September 2018—The second round of PAMA data collection is coming in 2019 and it’s critical to get it right, said Lâle White, CEO of Xifin, in a presentation in May at the Executive War College. If it’s not right, she warned, laboratories could see cuts that are more severe than those already seen.

In the first round of cuts, the rates for 75 percent of all codes on the clinical laboratory fee schedule decreased, while 10 percent of rates for codes on the CLFS increased. With a $3.6 billion savings expected over three years, “the level of cuts was essentially almost double what the Office of Management and Budget and the Congressional Budget Office anticipated,” White said, noting that PAMA affected Medicaid as well as Medicare, with some states feeling a greater impact. “One of the things we have to do is work with the Medicaid programs to make sure access is not lost in some of these states,” she said.

Nursing home laboratories will see a 9.44 percent cut in total by 2020. “They are probably the most affected labs,” White said.
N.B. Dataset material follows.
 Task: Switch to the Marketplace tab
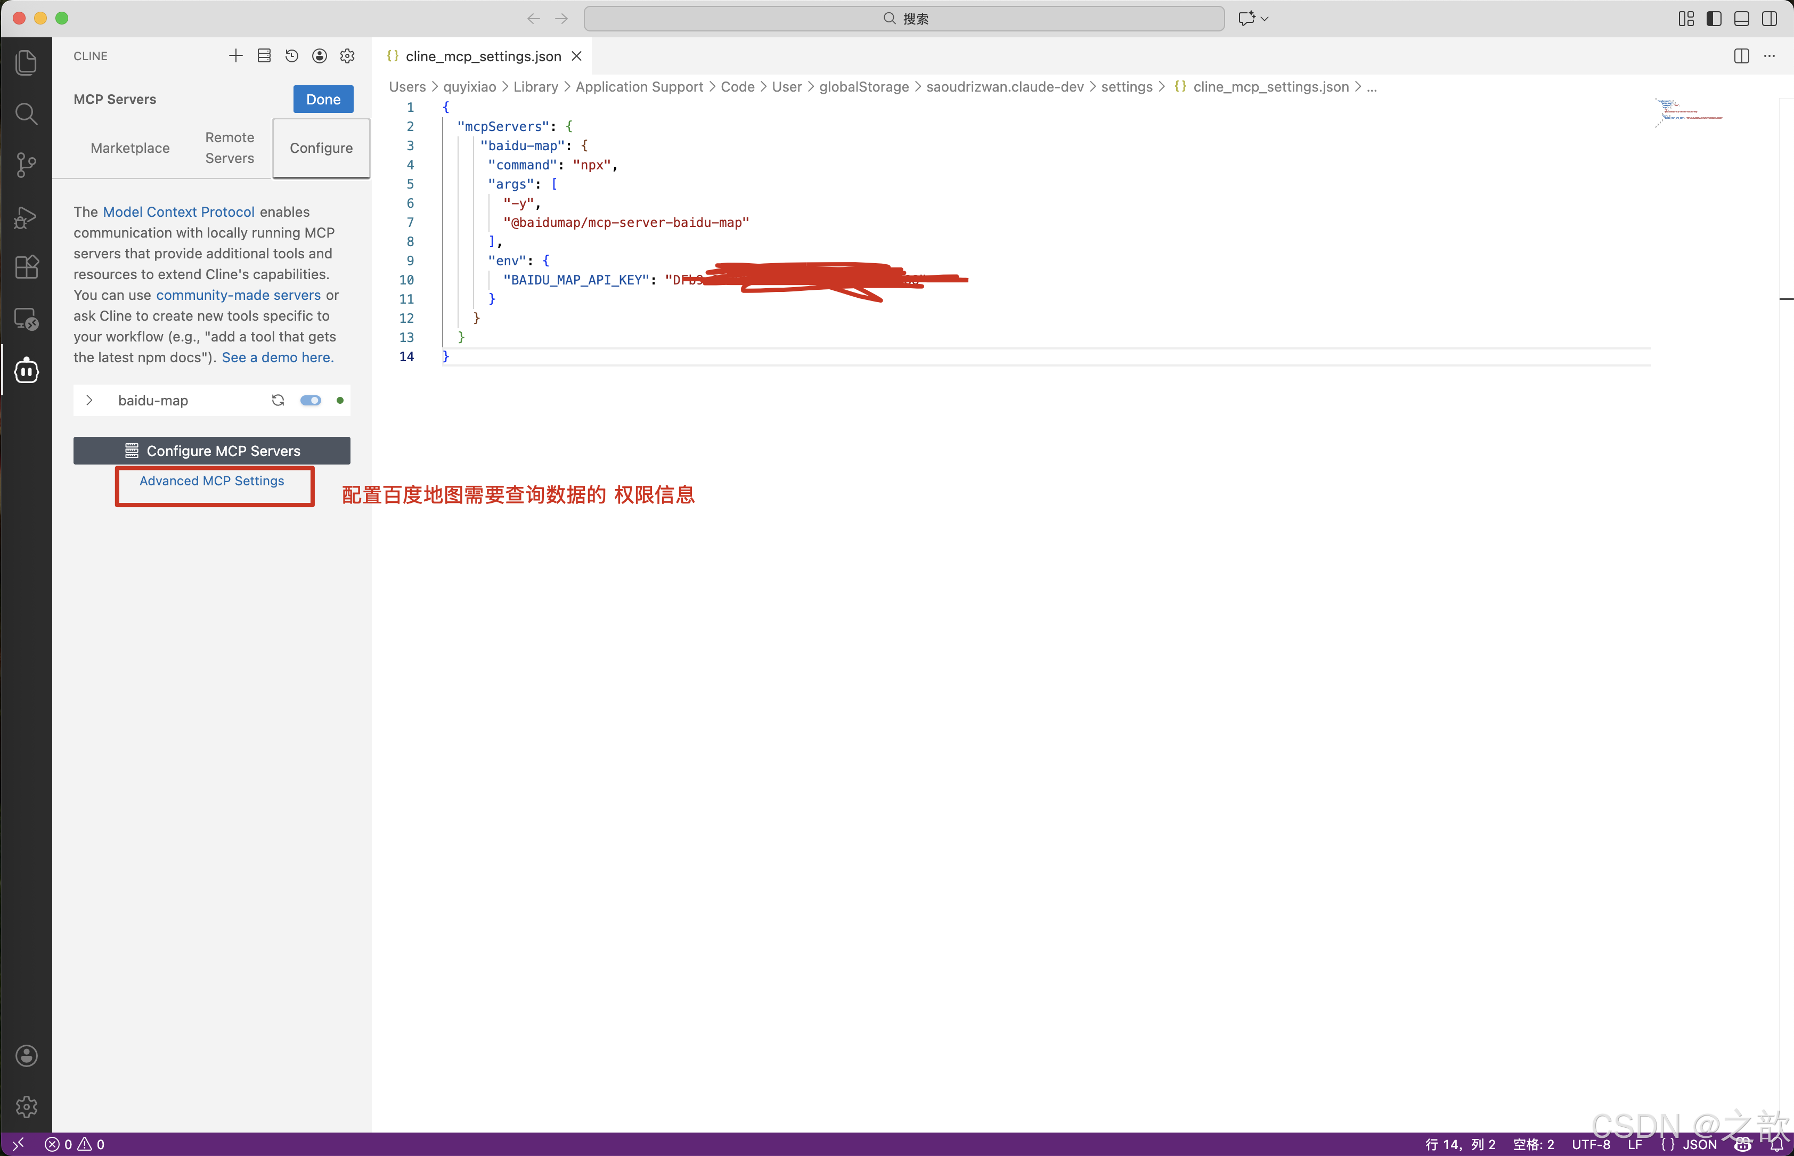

Least affected are pain and pharmacogenetics testing labs with a 0.15 percent cut by 2020, and molecular testing labs, at 0.31 percent. “These labs have also had severe price cuts on their own in the past several years, but they will have almost no impact with PAMA, and there will be some stability in pricing for these sectors.”
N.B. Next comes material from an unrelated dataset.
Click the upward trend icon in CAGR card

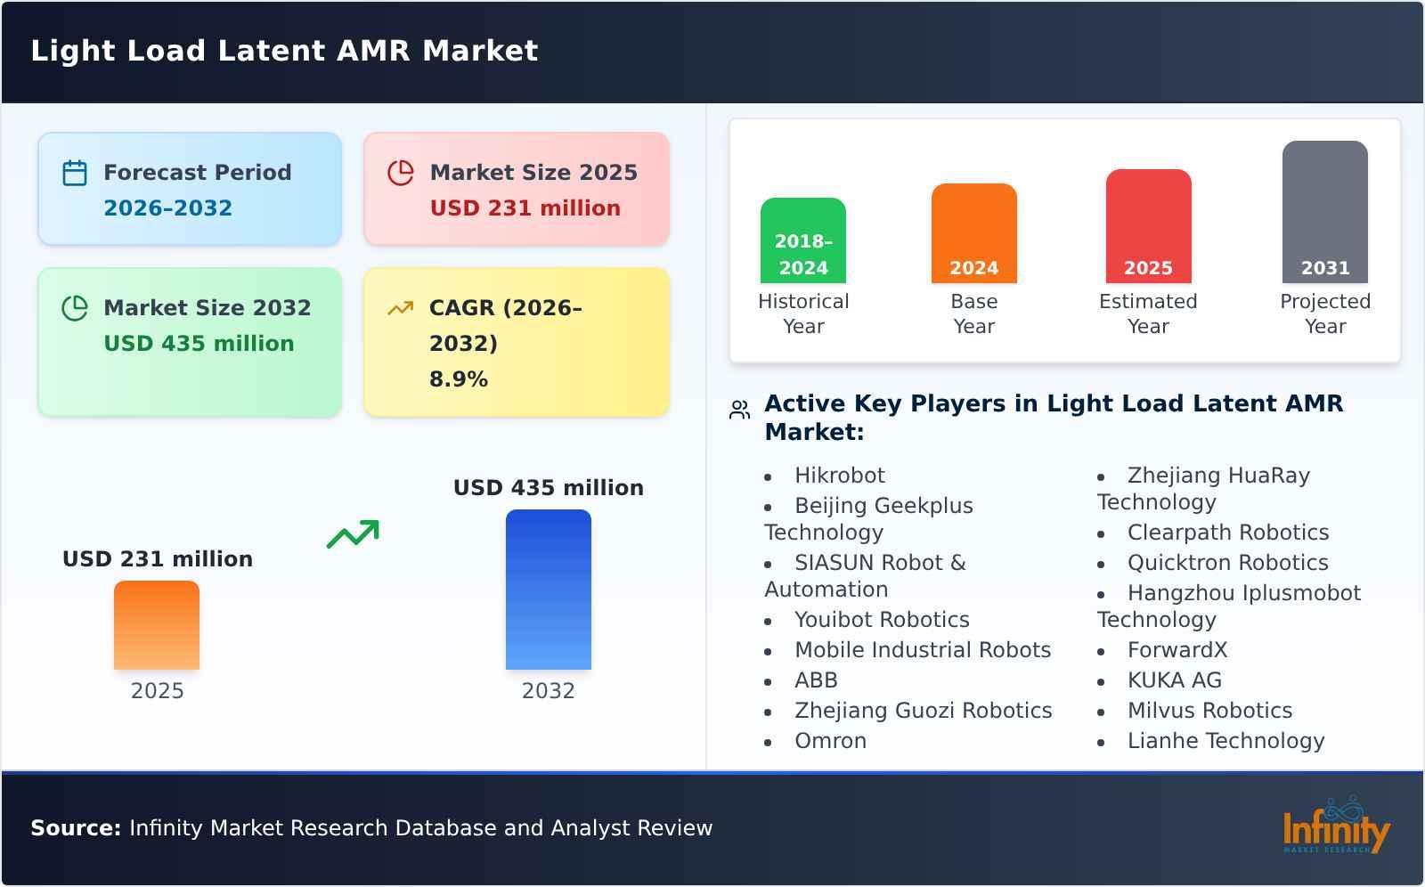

Clinical laboratories will see a 5.33 percent decline by 2020, and pathology labs a 4.07 percent decline.

“Over 90 percent of the PAMA data came from independent clinical labs and only two percent from hospital labs,” which, she said, is the basis of the ACLA lawsuit. “They’re seeking an injunction in order to change the way this exercise was performed.”

Three dozen groups representing patients, health care professionals, laboratories, and diagnostic manufacturers, including the CAP, urged Congress to reform PAMA. In an Aug. 2 letter sent to congressional leaders, they wrote, “In a medical age where technology is pushing closer to patients, the bureaucratic policies implemented through PAMA will drive care and the promise of better health further away from patients.”
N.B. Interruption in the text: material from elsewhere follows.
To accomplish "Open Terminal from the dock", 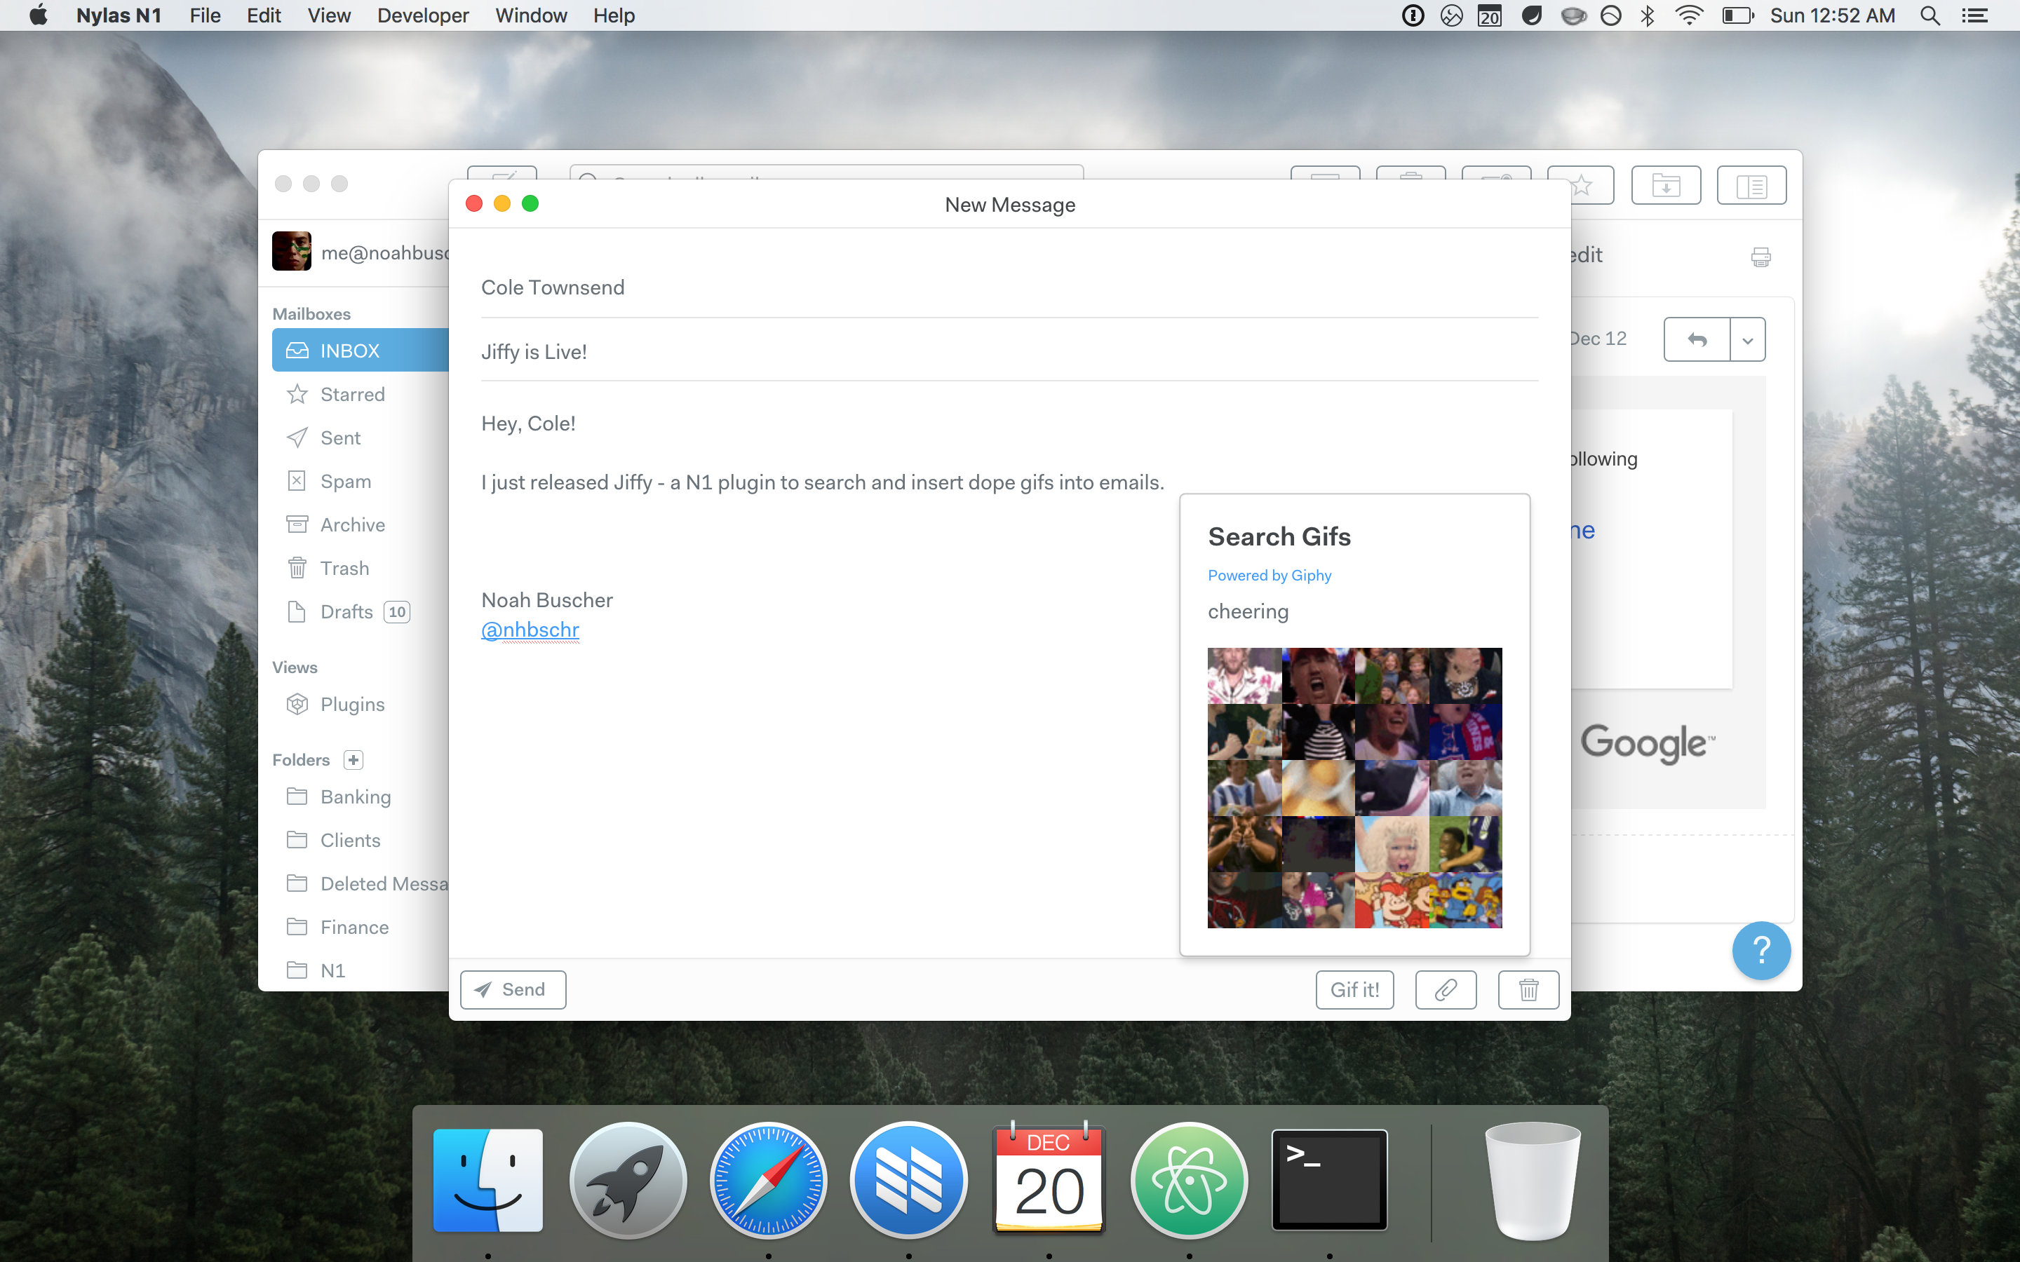I will (x=1329, y=1179).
They asked Congress to modify PAMA to address data integrity concerns and market exclusion, ensure that the private payer data the Centers for Medicare and Medicaid Services collects accurately represents all segments of the market, and provide a transparent process to allow for validation of the data CMS collects.

Lessons learned on the first go-around need to be applied to the second, White said at the War College, including understanding the accuracy of the data submitted and making sure they are auditable and there is source documentation. Also important: understanding the errors payers make in explanations of benefits that cause labs to submit improper or incorrect pricing that affects some of the reimbursement levels. “Strong financial systems are key to this exercise,” White said.

Laboratories also need to understand “how to talk to payers and how to approach them about the fee structure itself.”

“Many labs that truly understand the value of their tests and that have calculated the incremental and fully loaded cost of each of their tests are able to negotiate different types of rates at different percentages of Medicare for their routine services versus their esoteric and genetic services.” Payers seem to understand, White said, that the market value of the Medicare fee schedule is not realistic and that negotiations on different types of testing become important in the process to establish fees.

“Essentially we’re looking at market value and market value pricing. We need to make sure we understand what the cost of all of our tests are, and we need to establish a standard fee that’s not just a fee that is a percentage over Medicare, or over your highest payer, but that’s proportionally aligned with the costs of the tests being performed. And we need to be able to negotiate off of this type of fee schedule.”